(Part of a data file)
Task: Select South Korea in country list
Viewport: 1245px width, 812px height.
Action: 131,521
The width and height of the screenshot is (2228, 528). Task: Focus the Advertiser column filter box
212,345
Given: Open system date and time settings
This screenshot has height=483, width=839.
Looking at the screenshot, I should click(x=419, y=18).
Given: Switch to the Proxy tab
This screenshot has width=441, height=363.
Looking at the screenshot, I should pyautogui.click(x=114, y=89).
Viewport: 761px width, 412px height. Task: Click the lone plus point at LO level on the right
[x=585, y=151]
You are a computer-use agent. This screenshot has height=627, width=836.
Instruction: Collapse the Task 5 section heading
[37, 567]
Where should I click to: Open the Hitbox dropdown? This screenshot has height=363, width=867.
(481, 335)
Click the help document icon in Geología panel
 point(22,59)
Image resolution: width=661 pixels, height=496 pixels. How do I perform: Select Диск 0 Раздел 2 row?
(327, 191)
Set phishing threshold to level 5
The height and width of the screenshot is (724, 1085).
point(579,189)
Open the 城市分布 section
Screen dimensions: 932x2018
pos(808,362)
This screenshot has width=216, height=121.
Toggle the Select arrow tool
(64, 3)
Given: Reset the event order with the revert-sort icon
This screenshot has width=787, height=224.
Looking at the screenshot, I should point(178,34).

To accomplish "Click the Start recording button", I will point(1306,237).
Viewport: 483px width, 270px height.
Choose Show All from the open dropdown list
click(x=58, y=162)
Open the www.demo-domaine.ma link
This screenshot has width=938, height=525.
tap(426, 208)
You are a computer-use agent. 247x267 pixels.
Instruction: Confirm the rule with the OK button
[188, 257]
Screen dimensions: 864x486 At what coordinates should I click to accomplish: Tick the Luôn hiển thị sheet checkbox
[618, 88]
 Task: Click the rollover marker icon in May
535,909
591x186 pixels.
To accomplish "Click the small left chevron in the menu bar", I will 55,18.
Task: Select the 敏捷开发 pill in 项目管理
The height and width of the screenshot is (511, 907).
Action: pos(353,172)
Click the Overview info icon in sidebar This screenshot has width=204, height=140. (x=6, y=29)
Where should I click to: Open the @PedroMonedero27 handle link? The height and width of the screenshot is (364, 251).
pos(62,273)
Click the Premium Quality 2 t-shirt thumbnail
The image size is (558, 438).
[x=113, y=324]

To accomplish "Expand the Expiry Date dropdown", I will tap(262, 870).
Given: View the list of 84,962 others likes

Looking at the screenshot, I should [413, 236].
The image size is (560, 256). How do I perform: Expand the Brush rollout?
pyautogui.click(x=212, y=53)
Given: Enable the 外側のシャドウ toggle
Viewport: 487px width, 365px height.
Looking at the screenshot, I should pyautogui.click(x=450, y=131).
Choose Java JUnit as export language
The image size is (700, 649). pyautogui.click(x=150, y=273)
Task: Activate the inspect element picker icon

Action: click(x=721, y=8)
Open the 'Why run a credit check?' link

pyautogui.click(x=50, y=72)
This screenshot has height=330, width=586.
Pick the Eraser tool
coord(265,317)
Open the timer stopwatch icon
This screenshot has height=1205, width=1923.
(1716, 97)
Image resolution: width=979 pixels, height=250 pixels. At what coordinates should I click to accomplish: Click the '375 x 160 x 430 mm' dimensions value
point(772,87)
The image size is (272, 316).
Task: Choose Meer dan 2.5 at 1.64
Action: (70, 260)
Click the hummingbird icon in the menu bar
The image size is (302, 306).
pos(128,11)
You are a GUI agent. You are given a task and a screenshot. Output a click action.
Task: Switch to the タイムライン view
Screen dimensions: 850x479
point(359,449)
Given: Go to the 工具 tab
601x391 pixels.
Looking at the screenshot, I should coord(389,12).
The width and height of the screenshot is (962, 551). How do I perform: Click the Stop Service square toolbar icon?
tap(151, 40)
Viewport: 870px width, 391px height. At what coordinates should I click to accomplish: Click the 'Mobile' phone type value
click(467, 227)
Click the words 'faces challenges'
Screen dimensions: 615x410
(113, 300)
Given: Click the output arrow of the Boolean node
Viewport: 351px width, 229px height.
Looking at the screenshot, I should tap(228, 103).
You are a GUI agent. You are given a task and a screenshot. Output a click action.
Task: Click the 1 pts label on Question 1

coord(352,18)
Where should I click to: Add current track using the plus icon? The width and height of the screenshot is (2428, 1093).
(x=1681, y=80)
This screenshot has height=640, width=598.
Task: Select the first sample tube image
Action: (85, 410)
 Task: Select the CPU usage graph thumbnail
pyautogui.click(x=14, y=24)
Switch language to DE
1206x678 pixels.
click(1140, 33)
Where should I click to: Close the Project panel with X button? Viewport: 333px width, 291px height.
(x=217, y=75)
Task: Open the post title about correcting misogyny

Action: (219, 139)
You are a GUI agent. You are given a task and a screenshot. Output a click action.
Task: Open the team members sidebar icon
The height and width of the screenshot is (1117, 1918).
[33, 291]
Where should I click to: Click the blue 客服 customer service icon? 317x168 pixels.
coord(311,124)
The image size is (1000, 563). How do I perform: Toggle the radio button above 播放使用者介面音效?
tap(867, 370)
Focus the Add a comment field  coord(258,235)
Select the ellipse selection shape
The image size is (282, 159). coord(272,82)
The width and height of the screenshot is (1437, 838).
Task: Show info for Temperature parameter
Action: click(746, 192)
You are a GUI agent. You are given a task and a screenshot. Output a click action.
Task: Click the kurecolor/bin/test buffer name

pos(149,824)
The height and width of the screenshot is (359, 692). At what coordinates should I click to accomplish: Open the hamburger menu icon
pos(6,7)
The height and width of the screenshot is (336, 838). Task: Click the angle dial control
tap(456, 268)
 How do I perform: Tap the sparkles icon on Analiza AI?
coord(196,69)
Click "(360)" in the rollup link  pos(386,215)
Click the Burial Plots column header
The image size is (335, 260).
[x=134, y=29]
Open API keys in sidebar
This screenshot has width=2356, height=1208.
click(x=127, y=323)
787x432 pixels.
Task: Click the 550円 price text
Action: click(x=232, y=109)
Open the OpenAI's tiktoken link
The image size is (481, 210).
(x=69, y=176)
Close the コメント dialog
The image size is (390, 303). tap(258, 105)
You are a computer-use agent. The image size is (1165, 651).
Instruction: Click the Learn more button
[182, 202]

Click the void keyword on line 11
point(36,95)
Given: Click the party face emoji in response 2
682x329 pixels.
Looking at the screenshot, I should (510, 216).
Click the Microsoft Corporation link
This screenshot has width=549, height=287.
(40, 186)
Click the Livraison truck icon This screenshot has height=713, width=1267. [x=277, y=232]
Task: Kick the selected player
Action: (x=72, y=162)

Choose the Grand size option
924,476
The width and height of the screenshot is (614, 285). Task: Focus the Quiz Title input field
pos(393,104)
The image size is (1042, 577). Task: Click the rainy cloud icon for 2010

## What is expected
Rewrite all of the entries above, substituting "Window" for every occurrence of "Viewport" and leaving everything else unchanged.

## Final result
Task: Select South Korea in country list
Window: 1245px width, 812px height.
Action: 131,521
The width and height of the screenshot is (2228, 528). Task: Focus the Advertiser column filter box
212,345
Given: Open system date and time settings
This screenshot has height=483, width=839.
Looking at the screenshot, I should click(x=419, y=18).
Given: Switch to the Proxy tab
This screenshot has width=441, height=363.
Looking at the screenshot, I should pyautogui.click(x=114, y=89).
Window: 761px width, 412px height. Task: Click the lone plus point at LO level on the right
[x=585, y=151]
You are a computer-use agent. This screenshot has height=627, width=836.
Instruction: Collapse the Task 5 section heading
[37, 567]
Where should I click to: Open the Hitbox dropdown? This screenshot has height=363, width=867.
(481, 335)
Click the help document icon in Geología panel
 point(22,59)
Image resolution: width=661 pixels, height=496 pixels. How do I perform: Select Диск 0 Раздел 2 row?
(327, 191)
Set phishing threshold to level 5
The height and width of the screenshot is (724, 1085).
point(579,189)
Open the 城市分布 section
Screen dimensions: 932x2018
pos(808,362)
This screenshot has width=216, height=121.
Toggle the Select arrow tool
(64, 3)
Given: Reset the event order with the revert-sort icon
This screenshot has width=787, height=224.
Looking at the screenshot, I should point(178,34).

To accomplish "Click the Start recording button", I will point(1306,237).
Window: 483px width, 270px height.
Choose Show All from the open dropdown list
click(x=58, y=162)
Open the www.demo-domaine.ma link
This screenshot has width=938, height=525.
tap(426, 208)
You are a computer-use agent. 247x267 pixels.
Instruction: Confirm the rule with the OK button
[188, 257]
Screen dimensions: 864x486 At what coordinates should I click to accomplish: Tick the Luôn hiển thị sheet checkbox
[618, 88]
 Task: Click the rollover marker icon in May
535,909
591x186 pixels.
To accomplish "Click the small left chevron in the menu bar", I will 55,18.
Task: Select the 敏捷开发 pill in 项目管理
The height and width of the screenshot is (511, 907).
Action: pos(353,172)
Click the Overview info icon in sidebar This screenshot has width=204, height=140. (x=6, y=29)
Where should I click to: Open the @PedroMonedero27 handle link? The height and width of the screenshot is (364, 251).
pos(62,273)
Click the Premium Quality 2 t-shirt thumbnail
The image size is (558, 438).
[x=113, y=324]

To accomplish "Expand the Expiry Date dropdown", I will tap(262, 870).
Given: View the list of 84,962 others likes

Looking at the screenshot, I should [413, 236].
The image size is (560, 256). How do I perform: Expand the Brush rollout?
pyautogui.click(x=212, y=53)
Given: Enable the 外側のシャドウ toggle
Window: 487px width, 365px height.
Looking at the screenshot, I should pyautogui.click(x=450, y=131).
Choose Java JUnit as export language
The image size is (700, 649). pyautogui.click(x=150, y=273)
Task: Activate the inspect element picker icon

Action: click(x=721, y=8)
Open the 'Why run a credit check?' link

pyautogui.click(x=50, y=72)
This screenshot has height=330, width=586.
Pick the Eraser tool
coord(265,317)
Open the timer stopwatch icon
This screenshot has height=1205, width=1923.
(1716, 97)
Image resolution: width=979 pixels, height=250 pixels. At what coordinates should I click to accomplish: Click the '375 x 160 x 430 mm' dimensions value
point(772,87)
The image size is (272, 316).
Task: Choose Meer dan 2.5 at 1.64
Action: (70, 260)
Click the hummingbird icon in the menu bar
The image size is (302, 306).
pos(128,11)
You are a GUI agent. You are given a task and a screenshot. Output a click action.
Task: Switch to the タイムライン view
Screen dimensions: 850x479
point(359,449)
Given: Go to the 工具 tab
601x391 pixels.
Looking at the screenshot, I should coord(389,12).
The width and height of the screenshot is (962, 551). How do I perform: Click the Stop Service square toolbar icon?
tap(151, 40)
Window: 870px width, 391px height. At what coordinates should I click to accomplish: Click the 'Mobile' phone type value
click(467, 227)
Click the words 'faces challenges'
Screen dimensions: 615x410
(113, 300)
Given: Click the output arrow of the Boolean node
Window: 351px width, 229px height.
Looking at the screenshot, I should tap(228, 103).
You are a GUI agent. You are given a task and a screenshot. Output a click action.
Task: Click the 1 pts label on Question 1

coord(352,18)
Where should I click to: Add current track using the plus icon? The width and height of the screenshot is (2428, 1093).
(x=1681, y=80)
This screenshot has height=640, width=598.
Task: Select the first sample tube image
Action: (85, 410)
 Task: Select the CPU usage graph thumbnail
pyautogui.click(x=14, y=24)
Switch language to DE
1206x678 pixels.
click(1140, 33)
Where should I click to: Close the Project panel with X button? Window: 333px width, 291px height.
(x=217, y=75)
Task: Open the post title about correcting misogyny

Action: (219, 139)
You are a GUI agent. You are given a task and a screenshot. Output a click action.
Task: Open the team members sidebar icon
The height and width of the screenshot is (1117, 1918).
[33, 291]
Where should I click to: Click the blue 客服 customer service icon? 317x168 pixels.
coord(311,124)
The image size is (1000, 563). How do I perform: Toggle the radio button above 播放使用者介面音效?
tap(867, 370)
Focus the Add a comment field  coord(258,235)
Select the ellipse selection shape
The image size is (282, 159). coord(272,82)
The width and height of the screenshot is (1437, 838).
Task: Show info for Temperature parameter
Action: click(746, 192)
You are a GUI agent. You are given a task and a screenshot. Output a click action.
Task: Click the kurecolor/bin/test buffer name

pos(149,824)
The height and width of the screenshot is (359, 692). At what coordinates should I click to accomplish: Open the hamburger menu icon
pos(6,7)
The height and width of the screenshot is (336, 838). Task: Click the angle dial control
tap(456, 268)
 How do I perform: Tap the sparkles icon on Analiza AI?
coord(196,69)
Click "(360)" in the rollup link  pos(386,215)
Click the Burial Plots column header
The image size is (335, 260).
[x=134, y=29]
Open API keys in sidebar
This screenshot has width=2356, height=1208.
click(x=127, y=323)
787x432 pixels.
Task: Click the 550円 price text
Action: click(x=232, y=109)
Open the OpenAI's tiktoken link
The image size is (481, 210).
(x=69, y=176)
Close the コメント dialog
The image size is (390, 303). tap(258, 105)
You are a computer-use agent. The image size is (1165, 651).
Instruction: Click the Learn more button
[182, 202]

Click the void keyword on line 11
point(36,95)
Given: Click the party face emoji in response 2
682x329 pixels.
Looking at the screenshot, I should (510, 216).
Click the Microsoft Corporation link
This screenshot has width=549, height=287.
(40, 186)
Click the Livraison truck icon This screenshot has height=713, width=1267. [x=277, y=232]
Task: Kick the selected player
Action: (x=72, y=162)

Choose the Grand size option
924,476
The width and height of the screenshot is (614, 285). Task: Focus the Quiz Title input field
pos(393,104)
The image size is (1042, 577). Task: Click the rainy cloud icon for 2010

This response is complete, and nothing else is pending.